Pour 40% des employés tchèques, un changement de travail est actuellement une nécessité

Photo: Michaela Danelová, ČRo

Pour environ deux cinquièmes des employés en République tchèque, changer d’emploi ou trouver un nouvel emploi est une nécessité en raison des retombées de la crise du coronavirus. Tel est le principal enseignement qui ressort d’une enquête menée en juillet par la société de recrutement Hays.

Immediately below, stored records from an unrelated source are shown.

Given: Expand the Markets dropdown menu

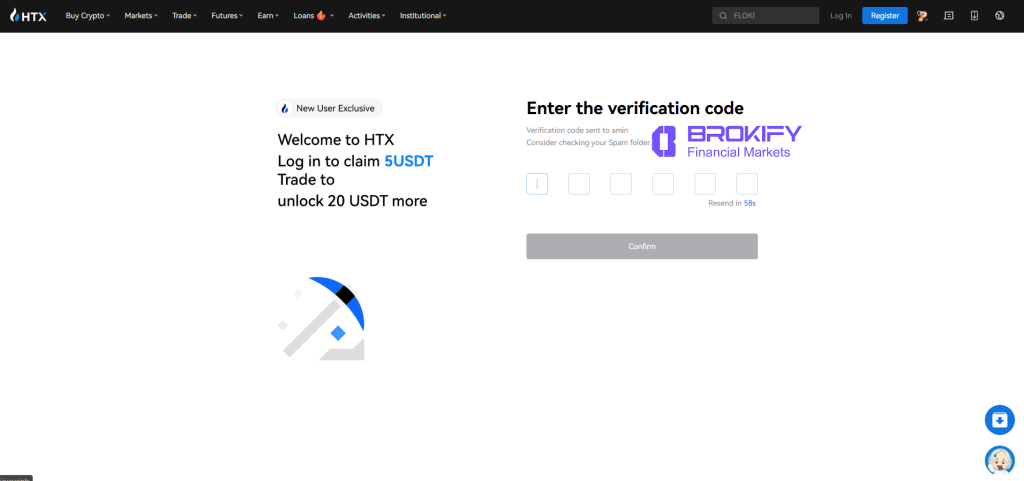Looking at the screenshot, I should [141, 16].
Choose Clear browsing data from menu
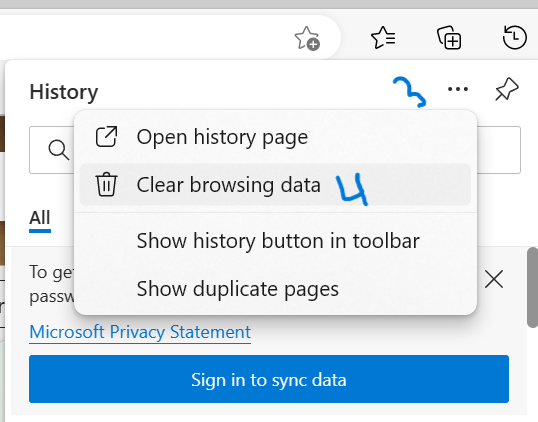Screen dimensions: 538x422 tap(275, 185)
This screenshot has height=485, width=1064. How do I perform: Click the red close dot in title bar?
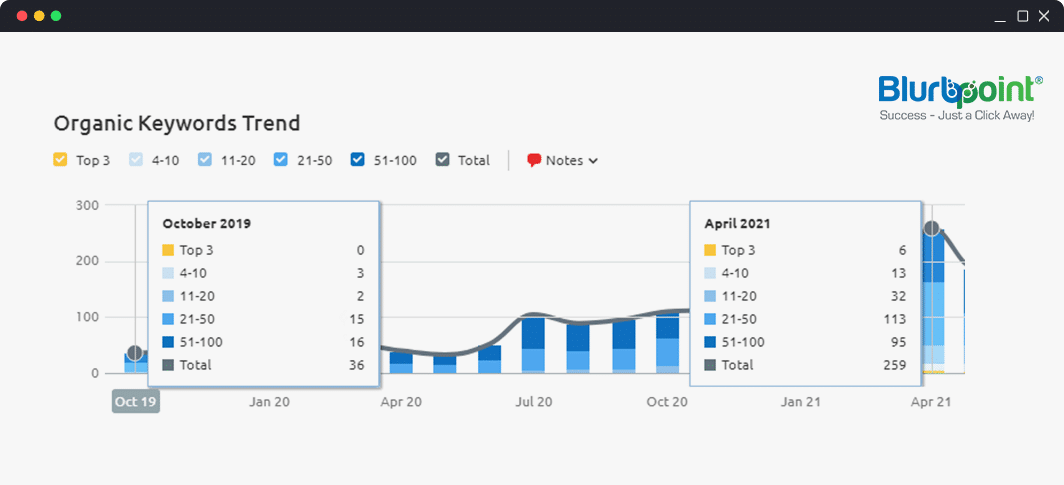(x=22, y=16)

Quelque 600 personnes en République tchèque ont été sollicitées pour cette enquête, dont les résultats ont été présentés ce mercredi. 55% affirment aussi ne pas être opposées à un éventuel changement si une proposition plus intéressante leur est faite. En matière de mobilité professionnelle, les salariés tchèques n’hésitent généralement pas à changer de cap.

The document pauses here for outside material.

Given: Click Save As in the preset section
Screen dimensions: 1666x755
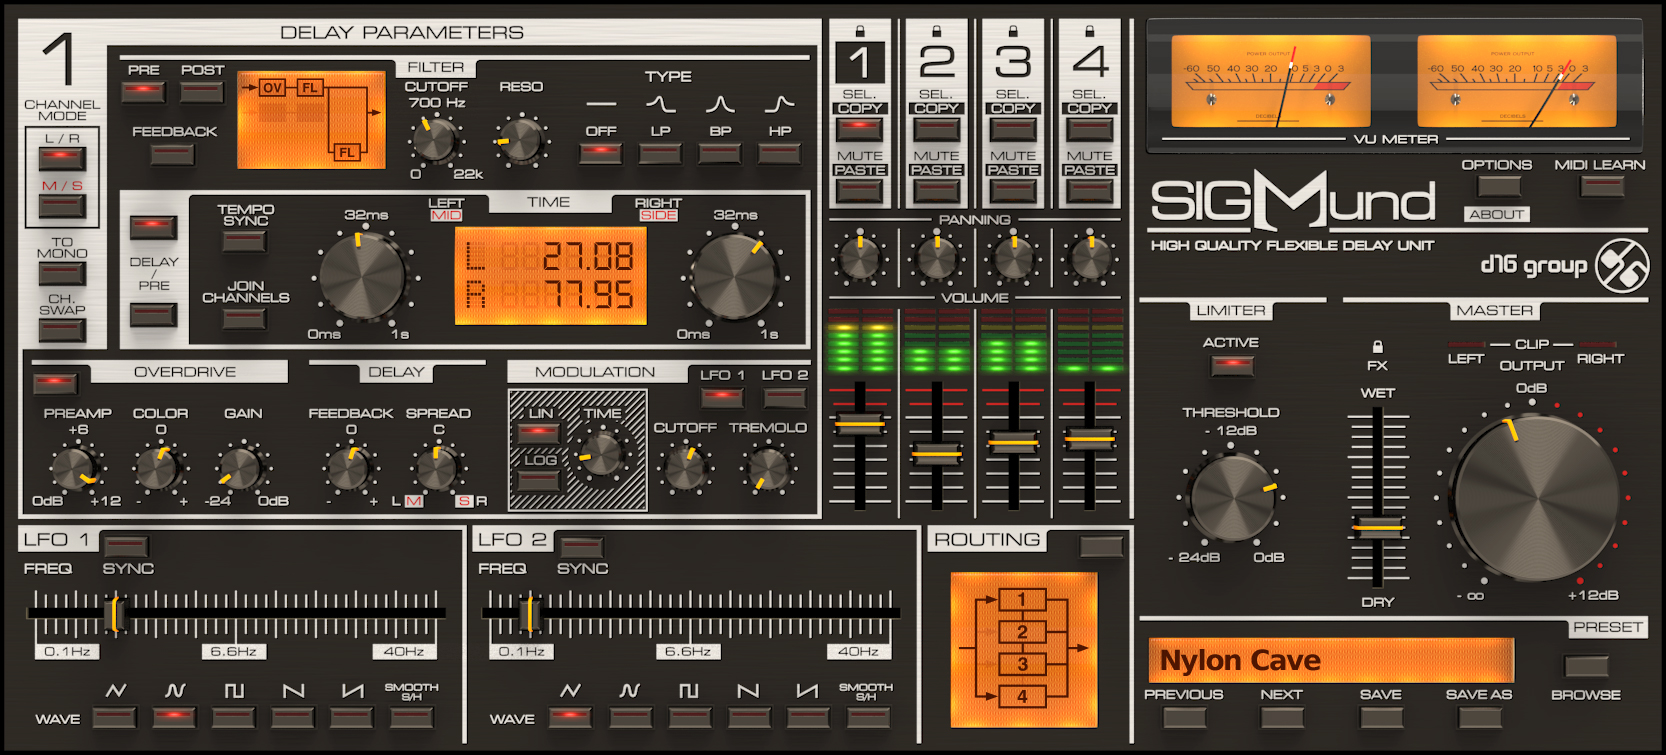Looking at the screenshot, I should [x=1478, y=717].
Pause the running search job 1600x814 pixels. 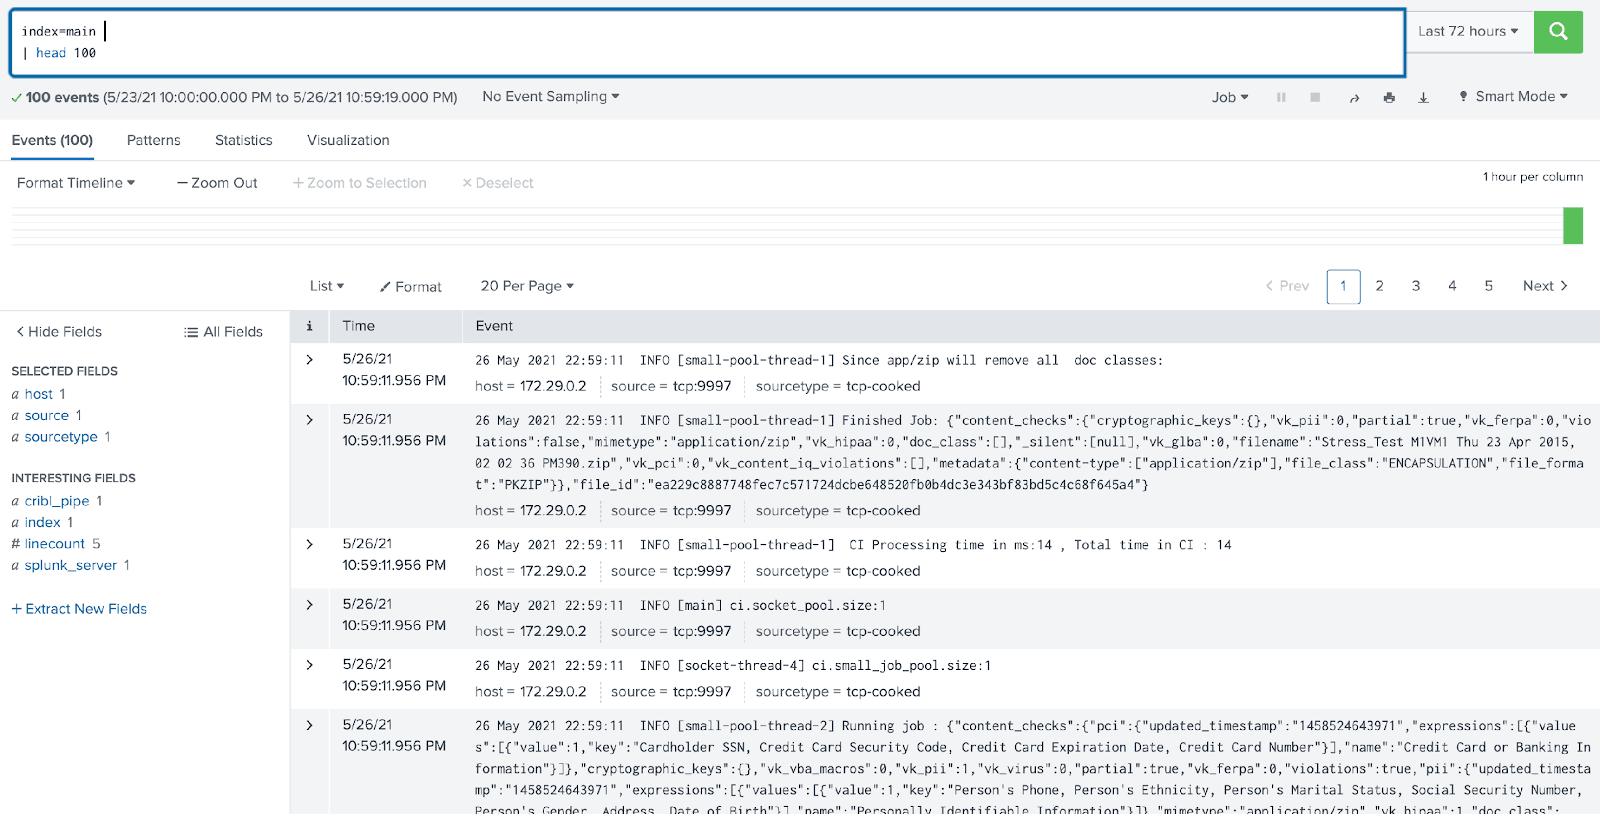coord(1281,97)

Avant même le début de la crise, un grand nombre d’entre eux disaient vouloir changer de travail, essentiellement pour des raisons positives. La recherche de meilleures conditions, les possibilités de développement personnel, les circonstances organisationnelles, un meilleur équilibre entre vie professionnelle et vie privée, le lieu de travail ou encore plus simplement l’envie d’aller voir ailleurs et de découvrir un nouvel environnement de travail sont les principales raisons qui motivent ces transitions professionnelles.

De cette enquête, il ressort également que pour 55% des gens, les conséquences de la pandémie sur le marché du travail ne constituent pas une raison de revoir à la baisse leurs prétentions salariales.

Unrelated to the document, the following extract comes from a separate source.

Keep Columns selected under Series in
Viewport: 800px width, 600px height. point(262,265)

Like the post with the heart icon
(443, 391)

Directeur général de Hays en charge du marché du travail en République tchèque, où le taux de chômage reste un des plus faibles en Europe avec un taux de 3,8% en juillet selon le ministère du Travail, Sándor Bodnár a confirmé, ce mercredi, qu’un grand nombre d’employés tchèques étaient prêts à faire évoluer leur carrière, cette fois toutefois aussi en raison de mesures de licenciements, de réduction de leur activité ou encore de modification de leurs conditions de travail. Seuls 5% rejettent catégoriquement tout changement, le plus souvent par crainte de perdre leur éventuel nouvel emploi lors de leur période d’essai.

Concernant le télétravail, environ un tiers des personnes interrogées ont indiqué ne pas savoir quel serait leur régime de travail à la rentrée en septembre. 9% ont indiqué qu’elles travailleront à temps complet depuis chez elles, un quart à temps partiel, tandis que 22% continueront de se rendre sur leur lieu de travail habituel.